Upon returning to Orlando, Goings charged Elinor Steele, a Crummer alumna, to coordinate with Mary Conway Dato-on, a professor at the Crummer Graduate School of Business at Rollins College, as a co-founding partner. The team met with the U.S. Department of State’s Office of Global Women’s Issues for support and collaboration. TGLI’s potential to bolster women’s entrepreneurship around the globe closely aligns with Crummer’s mission to educate for global citizenship and responsible leadership. TGLI is committed to fostering a global perspective in classrooms and strengthening entrepreneurship understanding around the world.

Innovation Details

TGLI’s objective is to empower women through education and entrepreneurship around the world. Research indicates that women lack access to business opportunities and funding. Emerging markets lack programs focused on educating and mentoring women whose entrepreneurial skills can build ecosystems of continued impact.

To address these needs, TGLI created an ecosystem for entrepreneurial development by connecting the scholar, her university, and students as lifelong resources. While working with an Iraqi scholar, Conway Dato-on developed two additional TGLI phases that further strengthened the train-the-trainer model and enhanced economic inclusion and empowerment of women entrepreneurs. These phases created a ripple effect from the Iraqi scholar’s initial learning. The scholar furthers the impact by developing future generations of entrepreneurs through teaching, research, and mentorship of women entrepreneurs in her community.

TGLI’s model comprises three phases. In phase one, “learn,” a female scholar visits the School of Business for an immersive program to advance her teaching, research, and business skills. In phase two, “return,” she re-engages with her home school and matches university students with female entrepreneurs to grow businesses and improve social and economic outcomes. In phase three, “ripple,” top-performing students receive entrepreneurial training through cross-cultural immersion at Rollins College. This process builds business skills and fosters self-confidence for the scholar, students, and female entrepreneurs, creating ripples of impact across cultures.

While TGLI was founded with a vision to support a female scholar in a single country, Iraq, the process has been implemented in additional developing countries, India and Brazil, and the program has plans to expand into Mexico. TGLI coalesces business school partnerships and entrepreneurial ecosystems around four United Nations Sustainable Development Goals: quality education, gender equality, decent work and economic growth, and partnerships for the goals.

Innovation Impact

TGLI has generated 10 years of results across four cycles in three countries. The initiative has mentored five female scholars from three emerging countries and paired more than 280 female entrepreneurs with student volunteers to grow businesses and improve social and economic outcomes. In addition, TGLI has trained over 5,000 students and scholars on business skills and entrepreneurial mindsets, reached more than 172,000 people worldwide via webinars, and received 135,000 USD in federal grants for activities in India.

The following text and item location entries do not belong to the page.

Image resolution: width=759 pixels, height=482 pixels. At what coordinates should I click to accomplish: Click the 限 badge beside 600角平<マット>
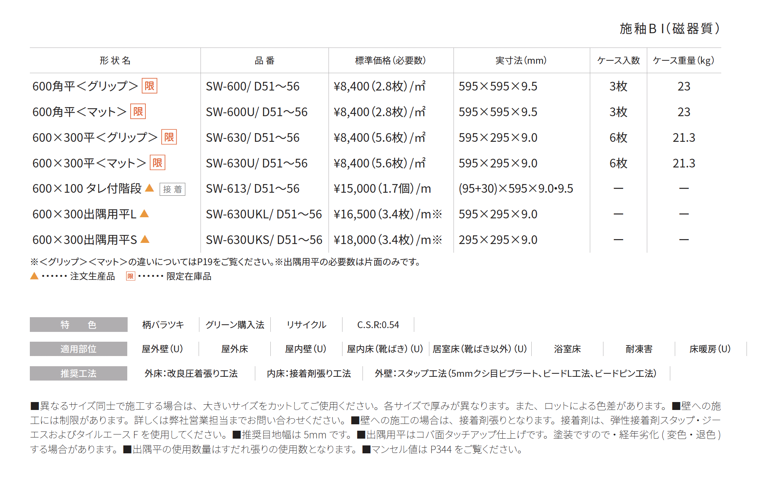click(x=138, y=112)
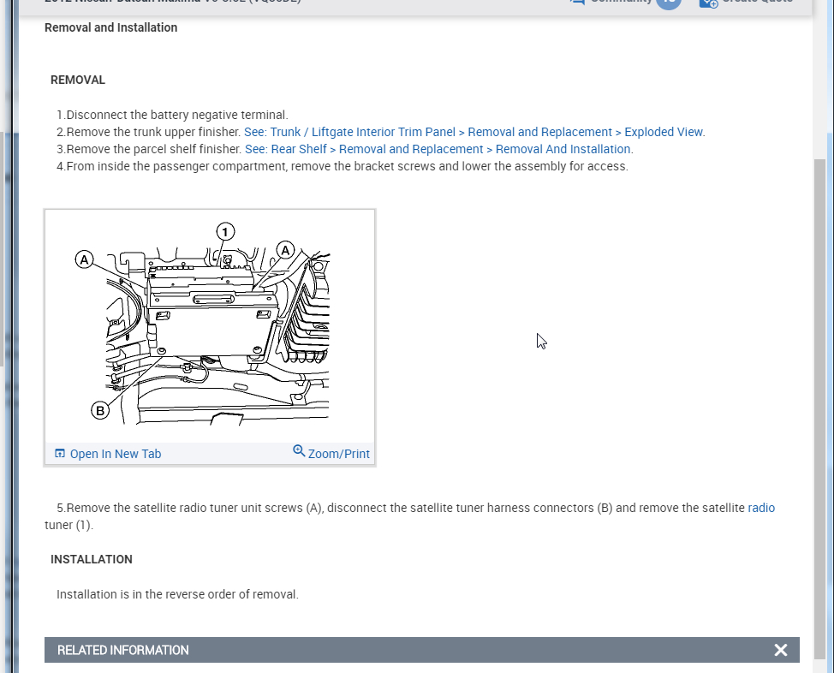Click the satellite tuner diagram image

pos(210,326)
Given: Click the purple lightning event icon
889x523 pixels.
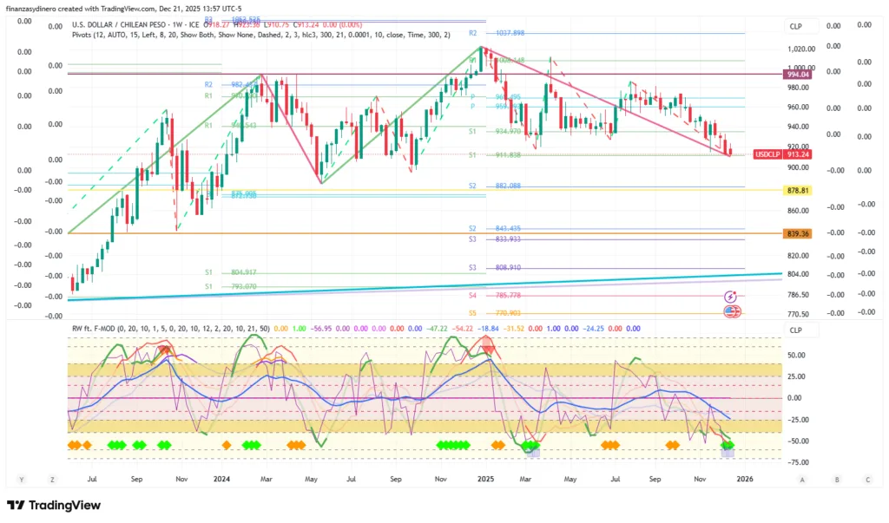Looking at the screenshot, I should [x=731, y=297].
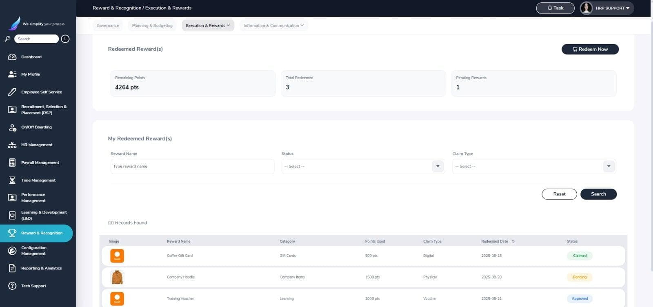Open the Dashboard gauge icon

(12, 57)
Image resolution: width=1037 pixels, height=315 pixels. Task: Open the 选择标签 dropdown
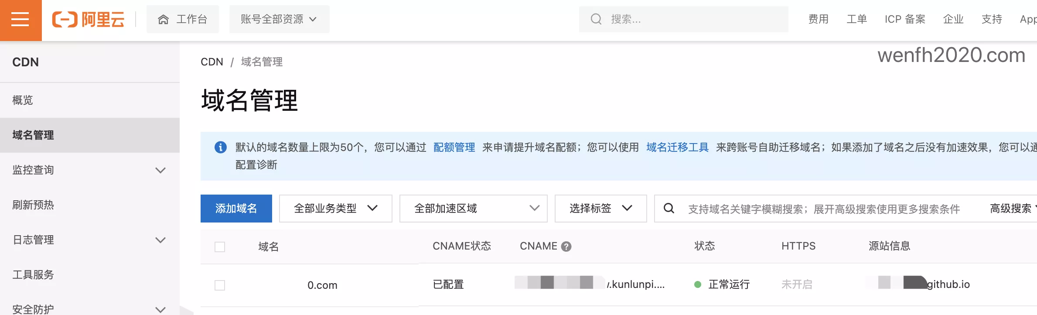click(x=600, y=209)
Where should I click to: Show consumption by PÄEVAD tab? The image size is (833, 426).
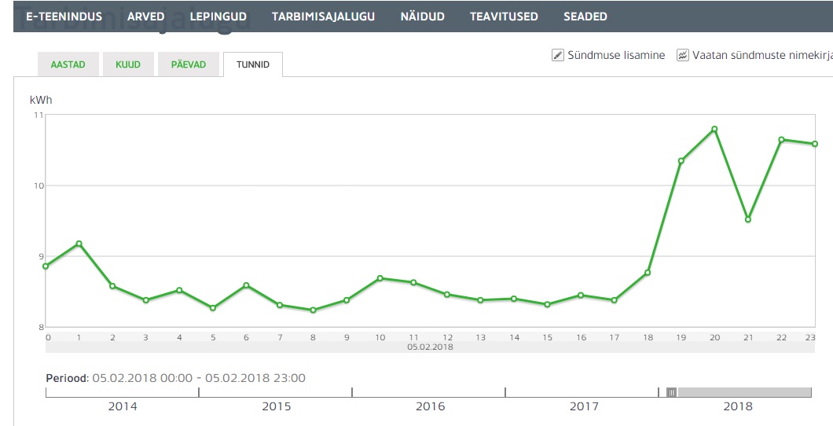coord(189,64)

TGLI participants have advanced cross-cultural learning, published four journal articles, and presented at several academic conferences as a direct result of TGLI scholars’ collaborations. TGLI also matched a female entrepreneur to an impact investor to grow her solar business in India. As a result of students’ engagement with TGLI, university students in both emerging markets and the U.S. have received a greater number of job offers and higher-quality offers.

Employers recognize the value of experiential learning, problem-solving, and entrepreneurial mindsets that students developed as a result of their female entrepreneur mentorship. The expansion of TGLI across several countries has enabled global meetings where participants share ideas for continued business growth, positive impact, and self-empowerment, thus facilitating the overall objective to support and nurture female entrepreneurship.